The focus on wealthy clients — who benefited from soaring stock markets — and relatively conservative lending have allowed UBS to sail relatively smoothly through the pandemic.

The Swiss bank added just $66m  in the quarter to cover the cost of loans going sour, compared with analyst estimates of $159.5m.

Higher recurring fee income helped drive a 22% gain in private banking, where clients added more than $21bn in net new money during the quarter.

“We expect revenues in the first quarter of the year to be positively influenced by seasonal factors such as higher client activity compared with the fourth quarter of 2020,” the bank said in a statement, while warning the outlook remains uncertain because of the pandemic. “Higher asset prices should have a positive effect on recurring fee income in our asset gathering businesses.”

UBS previously indicated it planned to boost buy backs, while reducing a dividend that was higher than many of its competitors. The bank targeted about $3.7bn for shareholders in 2020, including $2bn set aside for buybacks. That compares with $3.4bn for 2019. Switzerland’s largest bank stands in contrast to its European competitors who have had their hands tied by the European Central Bank on capital return policies during the pandemic.

Still, CFO Kirt Gardner fielded multiple questions from analysts on a call how the outcome of a French tax trial could affect the buyback programme. UBS said the trial will inform repurchases and that the programme gives the bank flexibility in how and when to repurchases shares.

Gardner also said the bank was confident it could continue the pace of lending growth after achieving an initial target to increasing loans to its richest clients.

Muted credit impairments bring UBS closer to the top Wall Street firms compared with many of its European peers. Five of the biggest US lenders — JPMorgan Chase, Citigroup, Bank of America, Morgan Stanley and Wells Fargo — cut their combined reserves for credit losses by about $6bn from September, sending fourth-quarter earnings beyond analysts’ estimates.

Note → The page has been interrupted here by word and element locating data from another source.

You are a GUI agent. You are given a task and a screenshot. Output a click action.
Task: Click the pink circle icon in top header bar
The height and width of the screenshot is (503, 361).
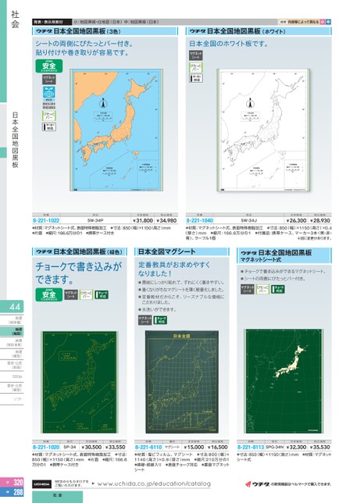[x=323, y=22]
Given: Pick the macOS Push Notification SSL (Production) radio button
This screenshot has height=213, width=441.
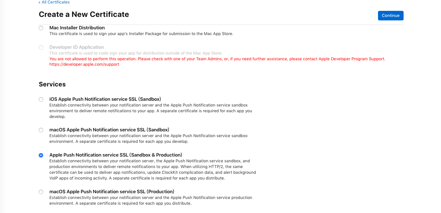Looking at the screenshot, I should [x=41, y=192].
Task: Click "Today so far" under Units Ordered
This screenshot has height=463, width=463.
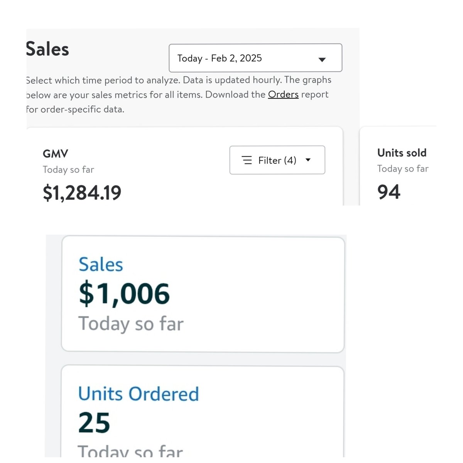Action: pyautogui.click(x=130, y=451)
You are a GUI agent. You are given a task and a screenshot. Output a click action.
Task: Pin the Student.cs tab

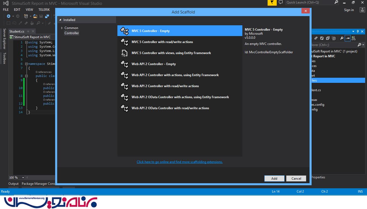point(28,31)
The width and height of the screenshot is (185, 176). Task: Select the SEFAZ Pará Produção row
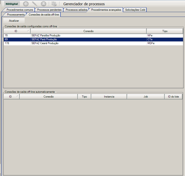(x=93, y=39)
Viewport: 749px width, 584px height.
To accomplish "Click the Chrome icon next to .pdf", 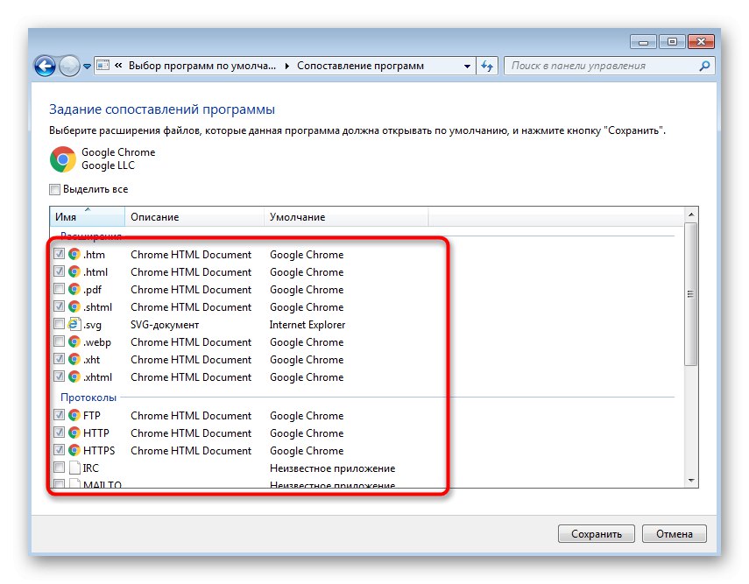I will 74,290.
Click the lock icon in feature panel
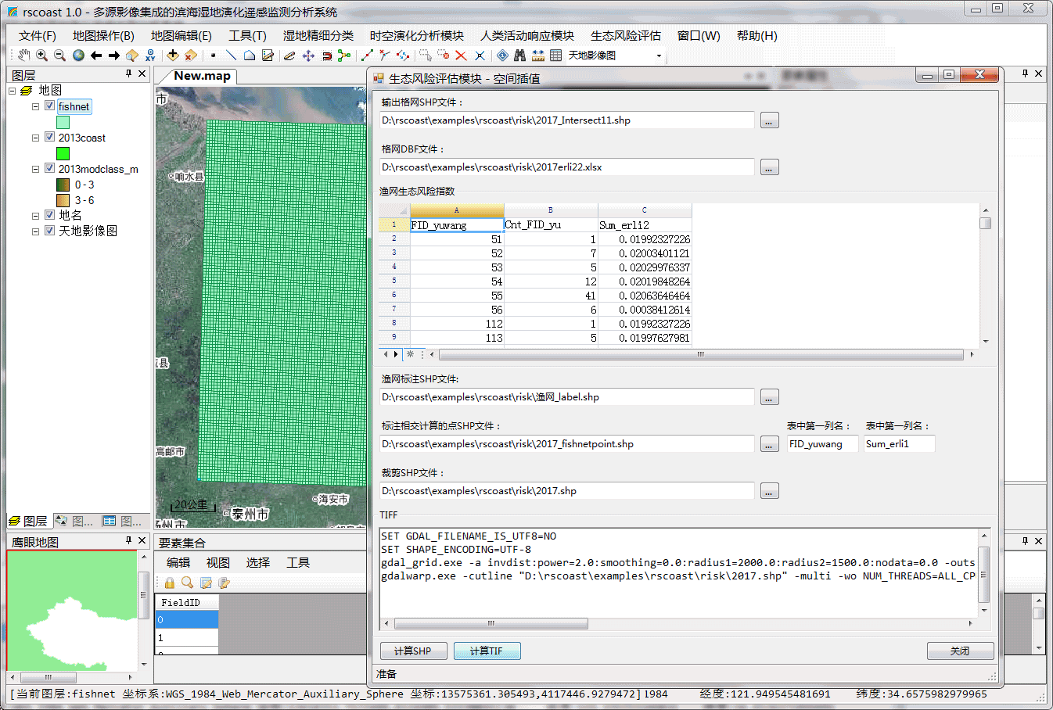This screenshot has height=710, width=1053. 169,583
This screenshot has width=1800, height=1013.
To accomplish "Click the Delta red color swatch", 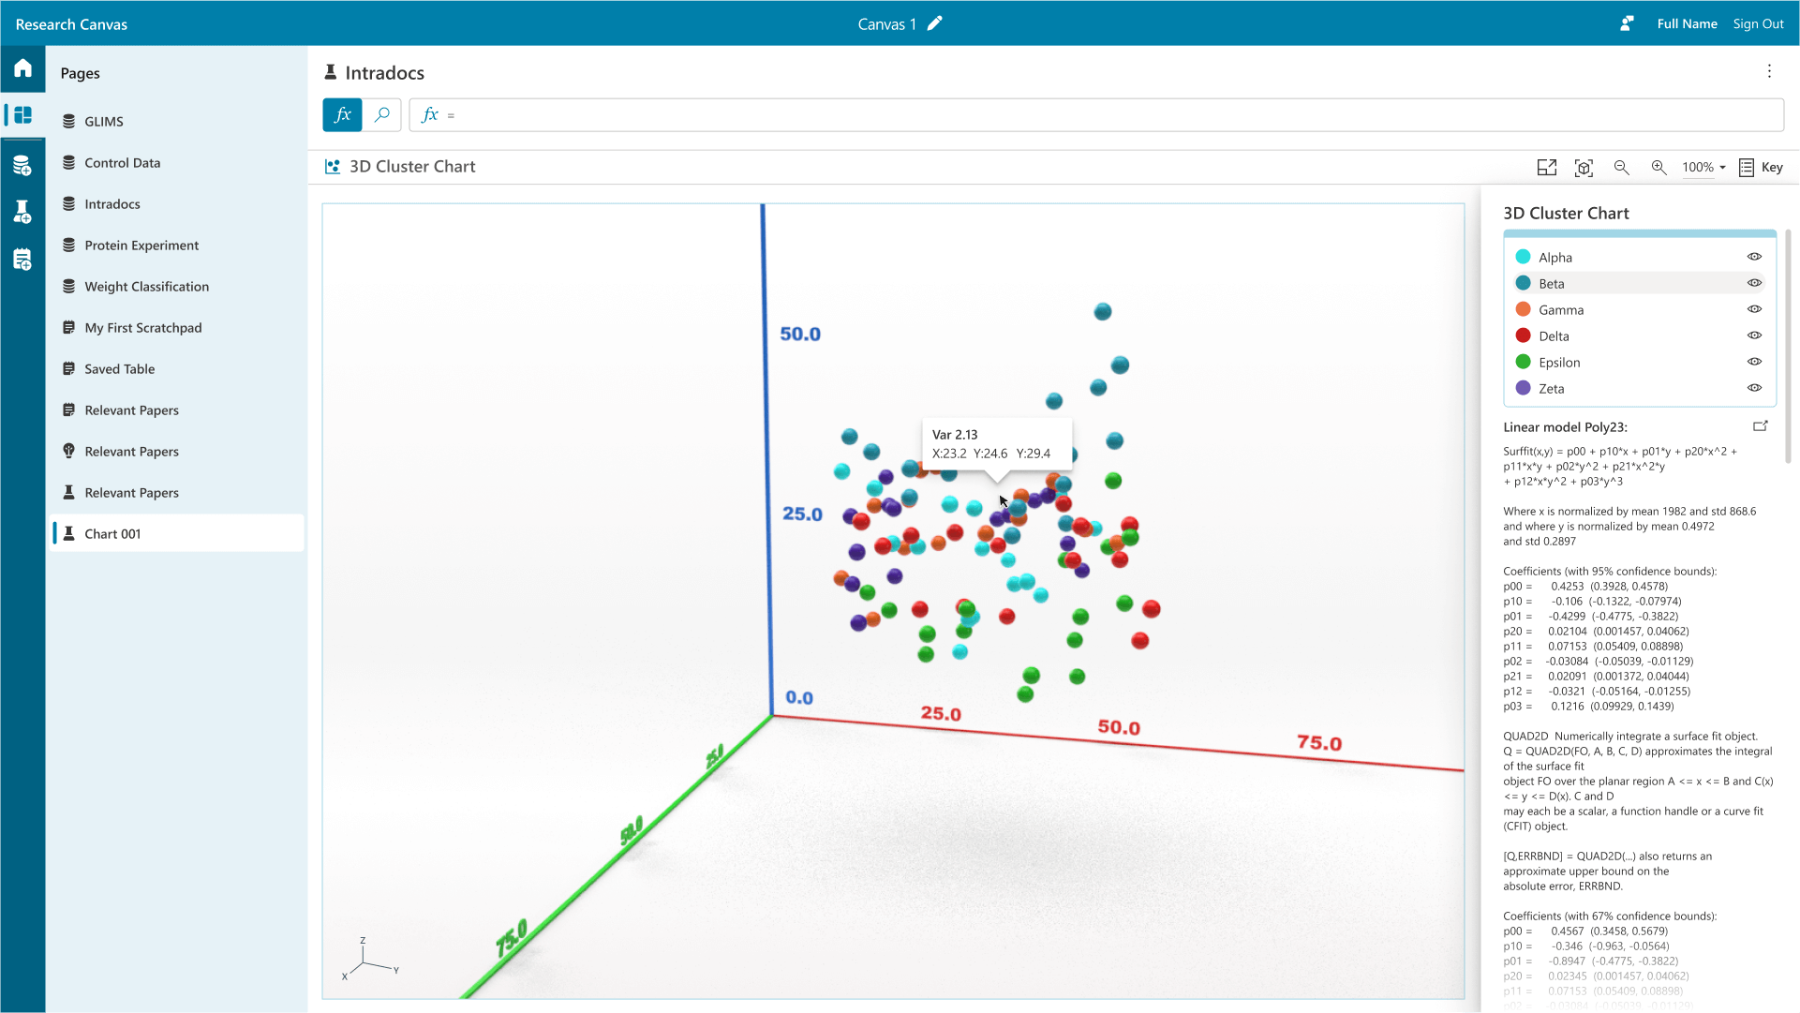I will point(1523,335).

UBS’s results are also the first indication of how Europe’s investment banks fared in the final months of 2020, with the Swiss bank seeing a 28% jump in equities revenue, while fixed income was up 5%. The top five US investment banks — which combined for a record $30bn in profit in the quarter — saw their fixed-income trading revenue rise almost 10% while the equities business surged 35%.

UBS has a relatively small trading desk after pivoting from investment banking to wealth management in the wake of the financial crisis. Weber, who oversaw that strategy, tapped Hamers in 2020 to add fresh ideas and momentum as rivals such as Credit Suisse gained ground on the world’s largest wealth manager.